### Your objective
With the images removed, write out each record exactly as given.

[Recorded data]
----------

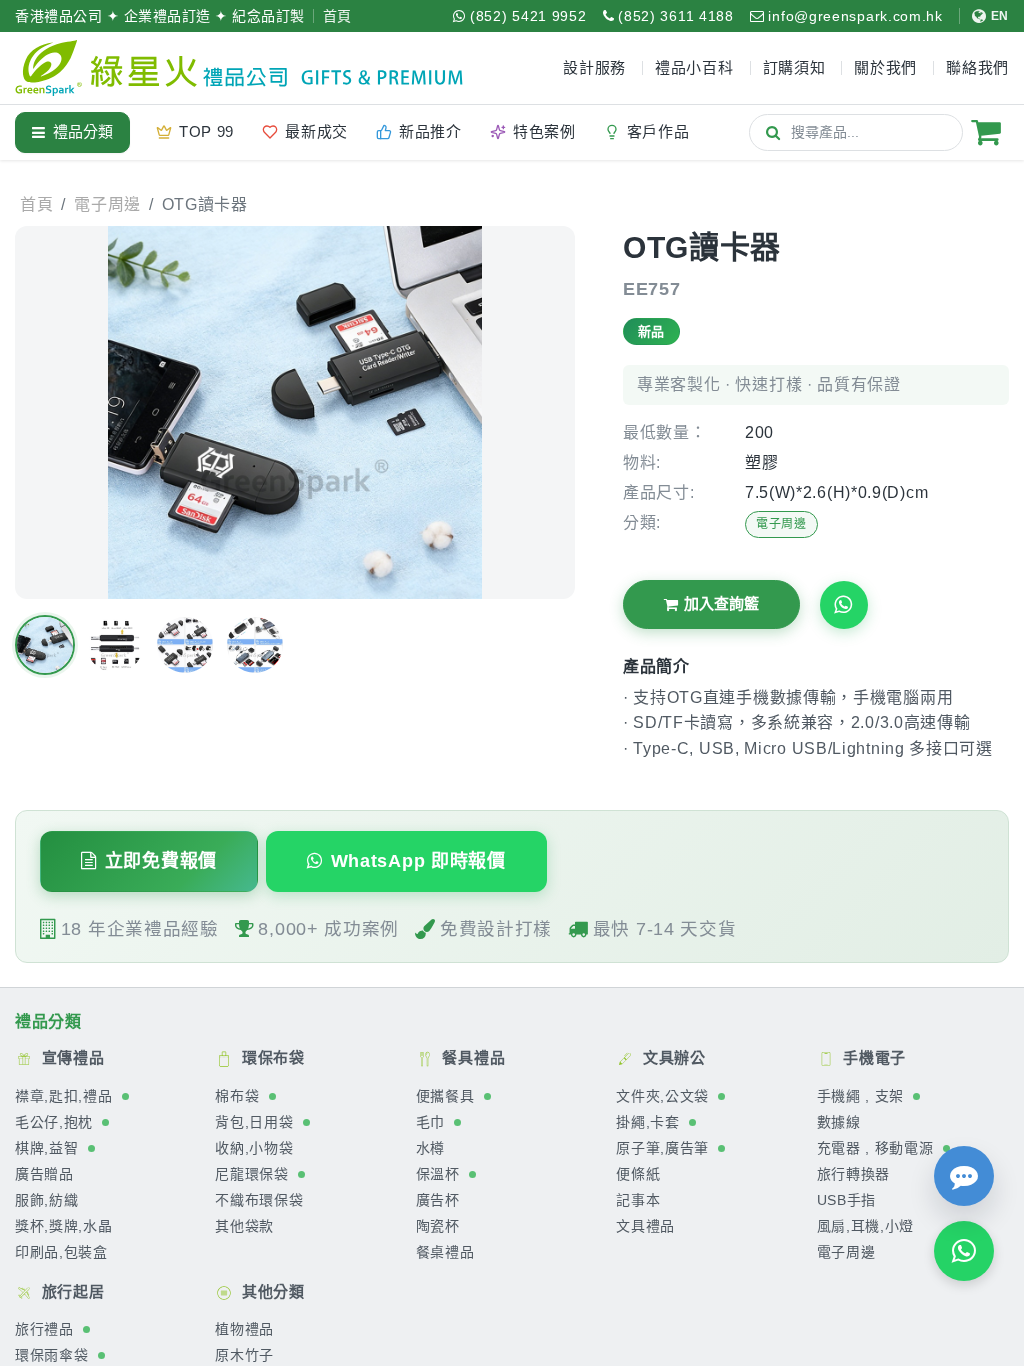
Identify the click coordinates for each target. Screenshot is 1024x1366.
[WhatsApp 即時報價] (964, 1251)
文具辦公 (672, 1057)
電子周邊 (781, 524)
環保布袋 (271, 1057)
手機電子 (873, 1057)
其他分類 (271, 1291)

----------

### Solution
Identify the click coordinates for each target. Screenshot is 1024x1366.
[WhatsApp 即時報價] (964, 1251)
文具辦公 (672, 1057)
電子周邊 (781, 524)
環保布袋 (271, 1057)
手機電子 (873, 1057)
其他分類 (271, 1291)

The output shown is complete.